Gas equivalents were overrun by the bulls following a Gazprom warning that it would shut off gas supplies to Ukraine unless Naftogaz makes further payments, threatening gas transit to the rest of Europe. This was mirrored in the UK power market and exacerbated by a statement from the Saudi Arabian oil minister declaring demand for Brent Crude was rising – the price following suit and climbing to >$62/barrel.
The situation was compounded further in midweek with news that an earthquake struck off the southern coast of Japan. The uncertainty of whether this could result in damage affecting supplies or generation (increasing global demand) put further pressure on prices throughout the curve.
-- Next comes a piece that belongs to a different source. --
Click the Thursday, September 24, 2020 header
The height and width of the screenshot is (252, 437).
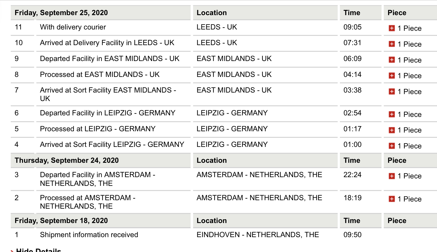click(x=67, y=160)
Winter-15 rebounded to £48.45/MWh by Thursday, with Summer faring even worse and trading up at c.£44.10/MWh.
March-15 also rose to above £44/MWh (up c.£3/MWh from the beginning of the week) as revised forecasts for colder weather combined with increased buying activity – caused by market participants looking to close positions before the trading deadlines at the end of month.
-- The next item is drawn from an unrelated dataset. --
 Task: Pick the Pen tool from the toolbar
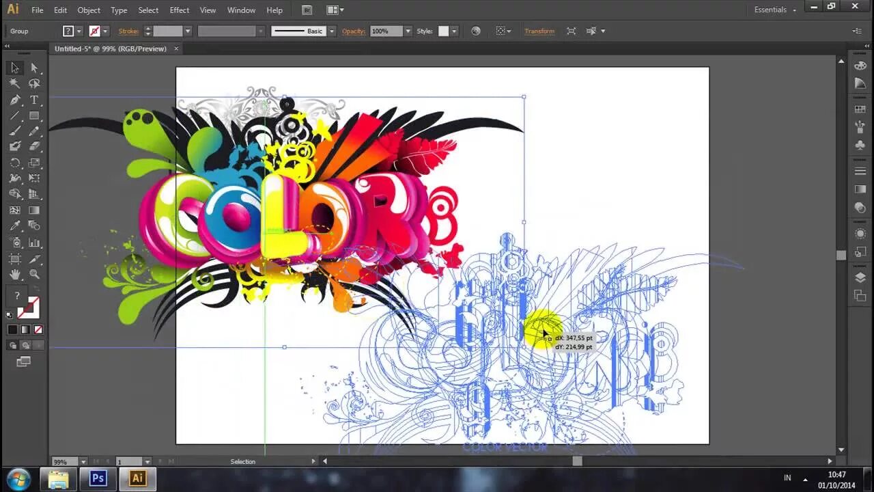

Fears over short term supplies were alleviated on Friday by Ukraine issuing a payment to Gazprom, however tensions were sustained as Ukraine’s President declared that a military threat remains.
A dip in demand did help gas prices to soften on the prompt, providing downward pressure that was subsequently reflected in the UK electricity market – Day-Ahead power gave up £1/MWh down to £42.50/MWh.
Following the political issues between Russia-Ukraine and the unforeseen earthquake in Japan which shook the market in midweek, future prices found continued support from Brent Crude (remains steady at over $61/barrel, backed up by strong Chinese data) and a firming in Coal prices which injected further bullish sentiment into the far curve.
Despite a positive supply outlook (good wind forecasts, strong gas flows from the continent, 2 more LNG deliveries scheduled for next week), some uncertainty continues to linger on the prompt in the absence of a firm resolution to the Ukrainian gas situation.
While there has recently been little solace to find at either end of the curve, Ukraine does continue to remove weapons from their Russian border as part of the ceasefire, and news that Germany are willing to back loan extensions for Greece should help ease global political issues.
As we move into March and April becomes the front month the recent run on prices should also dissipate, and if the robust supply outlook prevails and LNG deliveries arrive as expected we should see prices of short-term contracts begin to fall back again as we get closer to the Summer period.